The story is an exceedingly simple one. Nothing more than an overture, an opening gambit. Elric stalks an unknown wasteland, only to be ambushed by a pack of monsters. Stormbringer, the vampiric black blade that drinks souls, the same blade that is now parasitically imbricated with Elric himself, is introduced. Elric meets a magical creature that warns him of the bad times looming, is told of his connection to the Eternal Champion and it’s various incarnations. And in true Elric form, the Prince of Ruin rejects the notion that he has any role to play.
Not to detract from the story’s creative team… Chris Roberson has already demonstrated how wildly skilled he is in last year’s Do Androids Dream Of Electric Sheep: Dust To Dust. Elric: The Balance Lost will be more, better. Francesco Biagini’s art is so finely crafted it’s perhaps even more compelling to simply get lost in the B&W character studies he provides as cookies right at the end of the book. And Stephen Downer’s cover, the name “Elric” rendered in glowing, just-forged white gold is the perfect complement to his moody, near-impressionistic portrait of Elric separated from the reader by only the barely-contained danger of the Stormbringer.
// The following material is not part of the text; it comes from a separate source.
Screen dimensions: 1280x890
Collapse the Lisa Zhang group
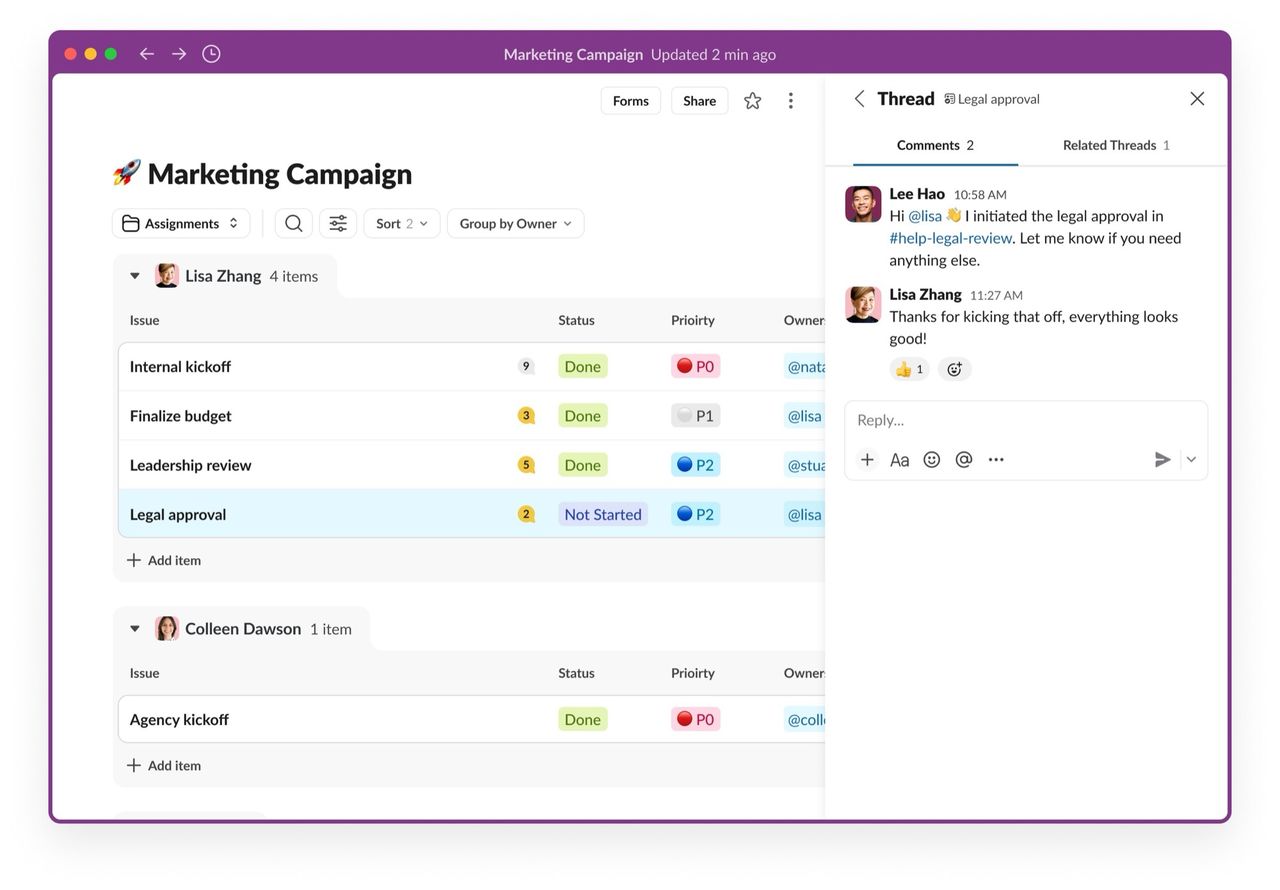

Not to detract from the obvious skill of the creative team. But this Elric, the one we’re only just getting to know now for the very first time, is Ross Richie’s Elric. In the sense that you’ve seen Kenneth Brannagh’s Hamlet, or Edward James Olmos’ Bill Adama, or Neil Gaiman’s Sandman, or… This is Ross Richie’s Elric, not because Ross is CEO of BOOM! Studios and he has demonstrated incredible skill in securing the rights to publish Elric (this is so true, but not cogent to the point), but because Ross is a fan. And when he reads Elric, it’s the same way you and I do.
‘40 Years of Elric Sequential Art’ is a personal journey that Ross has had the courage to share in public. It’s the story of what popculture always is; the journey of discovery, the finding of, and owning of, a cultural iconography that’s a little out of reach, something you could never inherit from your parents. It’s poignant when Ross talks about Texas as his metaphorical backyard. Having grown up in San Antonio, Ross lived within the same conceptual milieu as pulp-dynamo and Conan (and Solomon Kane) creator Robert E. Howard and the place Michael Moorcock chose to relocate to.
There’s a secret magic when Ross writes about Elric being able to “kill you with his mind”, about Elric’s gaunt frame as the conceptual opposite to Conan, about Elric clones appearing in his Dungeons & Dragons campaigns and about Elric being whiskey & Led Zeppelin in a Celine Dion and light beer-powered world. There’s something courageous in this kind of sharing, something deeply beguiling. Is it the birth of tradition? That for nothing more than just showing up at a comicbook store this Saturday, you’ll be able to share in that same tradition? Or is it something deeper, more redemptive? That popular culture is popular for a reason. And that popular culture is vast. And that you too will find your Elric or Sandman or Star Trek. And that that will be as transformative an experience for you, as Ross finding Elric. And that in the deepest, most profound sense, the popular matters.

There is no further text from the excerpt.